The Legend of St. Ursula and the 11,000 virgins

Origins - Did it really happen, and were there really that many virgins? 

Well, probably not, but hunting for historical truth in the legend is actually the least interesting aspect of it. We don't enjoy Creation myths, or stories of Greek Gods, or King Arthur, or Robin Hood any the less because the incidents described never happened. 
     The most solid evidence linking slaughtered virgins with Cologne is this inscription,  to be found in  the Basilica of St Ursula in Cologne. It's date has been argued over endlessly, but it may date from the 4th century. The Latin has had scholars scratching their heads. The general view is that it tells us of one Clematius who, as a result of visions, rebuilt a ruined basilica in Cologne that has been built in honour of virgins who had been slaughtered in that place.

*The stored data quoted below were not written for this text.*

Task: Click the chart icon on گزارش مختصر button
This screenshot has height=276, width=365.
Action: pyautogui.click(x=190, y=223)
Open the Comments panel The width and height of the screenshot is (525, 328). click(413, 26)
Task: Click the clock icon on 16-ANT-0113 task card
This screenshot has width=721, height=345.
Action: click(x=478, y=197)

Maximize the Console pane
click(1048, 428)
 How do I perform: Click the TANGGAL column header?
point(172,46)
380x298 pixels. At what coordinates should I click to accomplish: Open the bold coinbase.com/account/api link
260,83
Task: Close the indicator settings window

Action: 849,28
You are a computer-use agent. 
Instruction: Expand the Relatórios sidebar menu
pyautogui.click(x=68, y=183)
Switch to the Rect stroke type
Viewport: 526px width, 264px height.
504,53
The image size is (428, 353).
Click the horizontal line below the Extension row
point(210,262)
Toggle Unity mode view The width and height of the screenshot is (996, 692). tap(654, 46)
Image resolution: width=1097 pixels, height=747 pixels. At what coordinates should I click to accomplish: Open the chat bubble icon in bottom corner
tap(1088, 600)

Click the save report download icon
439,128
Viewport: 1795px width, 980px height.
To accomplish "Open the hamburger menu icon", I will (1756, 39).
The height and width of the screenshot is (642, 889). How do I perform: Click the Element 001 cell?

In the twelth century a cemetery was found not far from the church, which, somewhat inevitably, was  declared to be the resting place of Ursula and the virgins, despite the fact that there were remains of men and children, and even animals. The men could be explained away - the virgins had followers with them, after all - but the presence of children is somewhat problematic. One ingenious solution was that they were 'distant relatives' of the virgins, but an explanation as to what they were doing there was not forthcoming. 
  Nevertheless, the bones were all dug up and exhibited, and, to put it cynically, provided a huge boost to the Cologne relic trade.
Why 11,000?

How did that number 11,000 come about?  The Catholic Encyclopaedia comes up with this explanation:
    'As early as the end of the ninth century or the beginning of the tenth, the phrase "the eleven thousand virgins" is admitted without dispute. How was this number reached? All sorts of explanations have been offered, some more ingenious than others. The chief and rather gratuitous suppositions have been various errors of reading or interpretation, e.g., "Ursula and her eleven thousand companions" comes from the two names Ursula and Undecimillia, or from Ursula and Ximillia , or from the abbreviation XI. M. V. (undecim martyres virgines), misinterpreted as undecim millia virginum, etc. '  

  In other words, somewhere along the line an incompetent scribe made a hash of the translation. But, good for him, I say;  'St Ursula and the eleven virgins, doesn't quite have that ring to it, does it?  

Update: March 2015 
Our first trip to Cologne, and a visit to the Basilica of St Ursula was high on the agenda. Luckily for us, the 'Golden Chamber' was open for visitors at the very reasonable price of three euros a head, and photography was permitted! the sight of all those bones made us wonder whether there might have been 11,000 of them after all!